Coronal hole faces Earth

Saturday, 8 September 2018 12:36 UTC

Coronal hole faces Earth

A high speed coronal hole solar wind stream arrived at our planet yesterday from a small equatorial coronal hole but it did not produce much geomagnetic activity here on our planet. While the solar wind speed increased to above 500km/s, the north-south direction of the IMF stayed mostly northward and little geomagnetic activity was observed. The Kp-index never increased above Kp2 yesterday. However, we are soon getting another chance for some nice auroral displays as yet another coronal hole faced our planet yesterday.

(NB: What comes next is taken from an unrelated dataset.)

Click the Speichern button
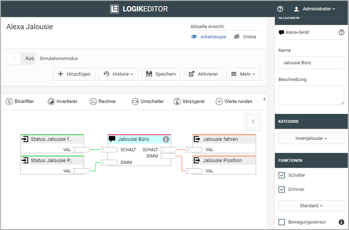This screenshot has height=230, width=349. click(x=161, y=74)
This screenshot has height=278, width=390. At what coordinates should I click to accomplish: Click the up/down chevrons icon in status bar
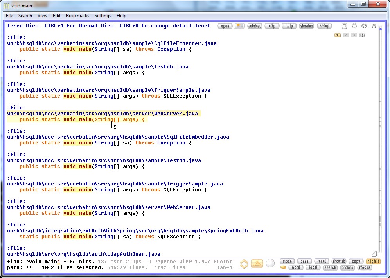(x=244, y=264)
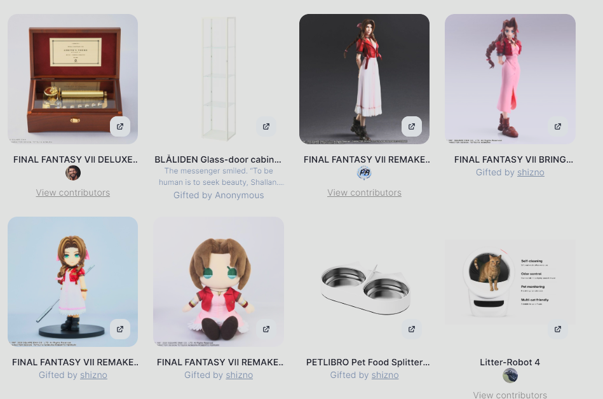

Our automated coronal hole detection system did its job and an alert was posted on Twitter and as a push alert:

Facing our planet yesterday was a southern extension of the northern hemisphere polar coronal hole stretching all the way to the solar equator. Compared to the previous rotation, this coronal hole increased slightly in size. Last time around, this solar wind stream caused active geomagnetic conditions which stands for a Kp of 4.

This coronal hole solar wind stream is likely to arrive at our planet on 10 September and once again, active geomagnetic (Kp4) conditions are possible.

Any mentioned solar flare in this article has a scaling factor applied by the Space Weather Prediction Center (SWPC), the reported solar flares are 42% smaller than for the science quality data. The scaling factor has been removed from our archived solar flare data to reflect the true physical units.